In Italien formiert sich unter dem Banner "Forconi", die "Mistgabeln", eine zwar politisch diffuse, aber umso wütendere Anti-EU-Protestbewegung, die in einigen Landstrichen bereits erstaunlich populär ist, berichtet Dirk Schümer: "Beunruhigend ist ... die politische Heimatlosigkeit der Protestierenden. Von den Etablierten sind die 'Forconi' restlos enttäuscht; Beppe Grillos Protestbewegung '5 Stelle' wird im Parlament als gescheitert empfunden. Und so rekrutiert sich das Gros der Protestler aus eher rechten Kreisen, die früher zur separatistischen 'Lega Nord' oder zum fröhlichen Schulden- und Spendierstaat Berlusconis tendierten."

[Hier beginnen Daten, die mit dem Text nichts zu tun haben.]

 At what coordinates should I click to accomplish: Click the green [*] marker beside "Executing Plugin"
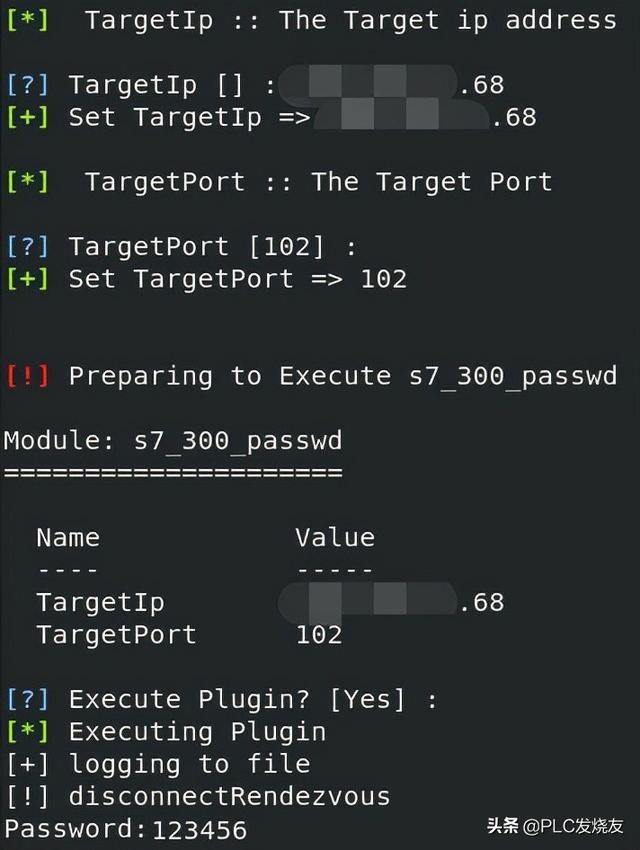tap(28, 731)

Google ist schuld, sogar an der Theaterkrise! Enorm angefressen berichtet Andreas Rossmann von Nolte Decars in Bonn aufgeführtem Stück "Helmut Kohl geht durch Bonn", dem er prophezeit als Geburt eines neuen Genres in die Theatergeschichte einzugehen: Es handelt sich um "das Google-Drama. Nolte Decar tragen und trashen zusammen, was das Internet ... an Kalauern und Kaspereien, Jelinekigkeiten und Heinermüllereien hergibt."

Weitere Artikel: Edo Reents spricht in aller Ausführlichkeit mit Martin Meyer über Leben und Werk von Albert Camus. Jenni Roth besucht Baseballspieler auf Kuba, die behaupten, dass der Sport in ihrer Heimat erfunden worden sei. Außerdem bilanzieren die FAZ-Filmkritiker das Kinojahr 2013, während Jürgen Dollase über die Standards unter Privatköchen verzweifelt, die sich ihm unter anderem in den Kochblogs darbieten: Hier könne "man kaum einen Satz gelten lassen".

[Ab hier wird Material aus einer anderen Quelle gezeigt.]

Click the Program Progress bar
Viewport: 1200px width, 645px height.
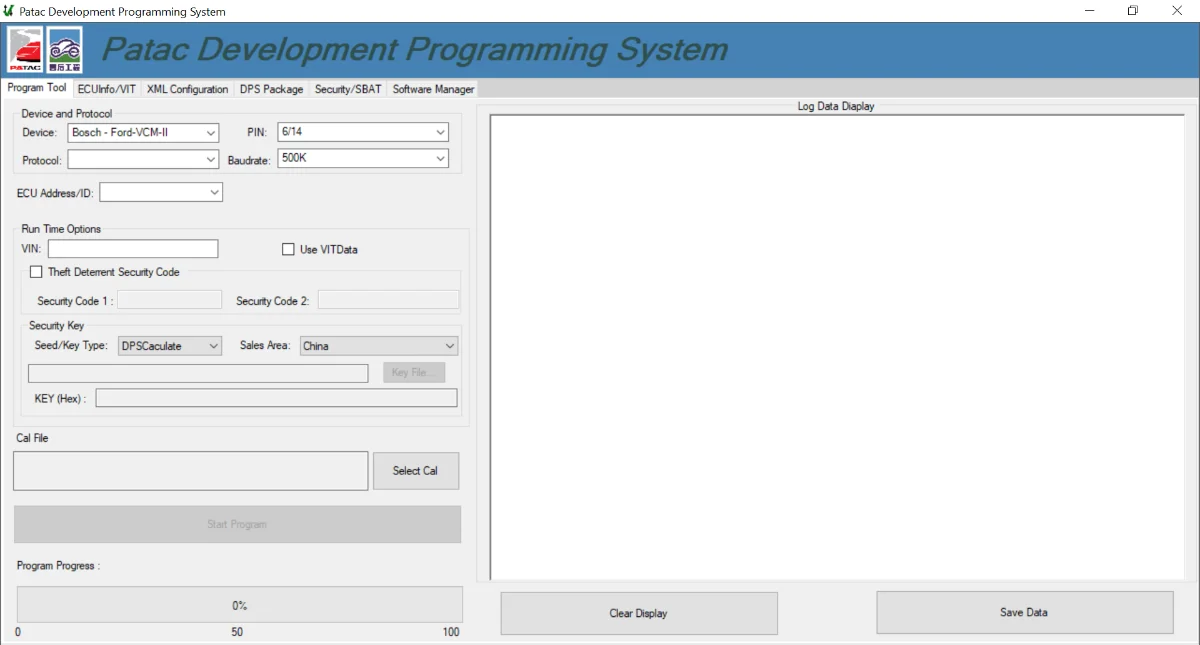tap(240, 605)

Besprochen werden neue Musikveröffentlichungen, darunter ausführlicher das neue Album von Beyoncé, Andrew Lloyd Webbers in London uraufgeführtes Musical "Stephen Ward", Philipp Löhles Bühnenadaption von Alfred Anderschs Hörspiel "Fluchtfahrer" am Schauspiel Stuttgart, die Ausstellung "Designing Modern Women" im MoMA und Bücher, darunter neue Sylvia-Plath-Veröffentlichungen (mehr in unserer Bücherschau um 14 Uhr).

SZ, 20.12.2013

Putin wirkt zwar aus der Ferne rücksichtslos machtversessen, doch er genießt in der Bevölkerung Russlands schlicht großen Rückhalt, berichtet Tim Neshitov in einem missmutig stimmenden Zeitbild: "Tatsächlich bastelt er, etwas grobmotorisch, an seinem geistigen Erbe. Ob nun Joachim Gauck ... nach Sotschi fliegt oder nicht, ob die Trikots der deutschen Olympia-Mannschaft an einen Regenbogen erinnern, das sind Kleinigkeiten, die an Putins langfristigem Kurs kaum etwas ändern dürften. Dieser Politiker kann sich gerade Katz-und-Maus-Spiele mit dem Westen erlauben."

Außerdem: Tim Neshitov porträtiert den türkischen Prediger und Intellektuellen Fethullah Gülen, der in der Türkei mit seinem Projekt, Islam und Moderne auszusöhnen, großen Einfluss hat. Wolfgang Schreiber porträtiert den Komponisten Hans Abrahamsen. Michael Freundt erklärt Dorion Weickmann, dass der Dachverband Tanz eine aus EU-Mitteln finanzierte Onlinedistribution für Tanzperformances unter anderem auch deshalb entwickeln will, um "junge Leute" für Tanz zu begeistern. Fritz Göttler meldet, dass die Library of Congress neue Filme in ihr Archiv aufgenommen hat (mehr dazu und eine Liste der Filme hier).

Besprochen werden eine Ausstellung von Barbara Klemms Fotografien in Berlin, Martin Heckmanns Stück "Es wird einmal" am Schauspielhaus Bochum, Nanine Linnings in Heidelberg aufgeführte Choreografie "Endless", ein von Valery Gergiev dirigiertes Strawinsky-Konzert und Bücher, darunter die gesammelten Erzählungen von Italo Calvino (mehr in unserer Bücherschau um 14 Uhr).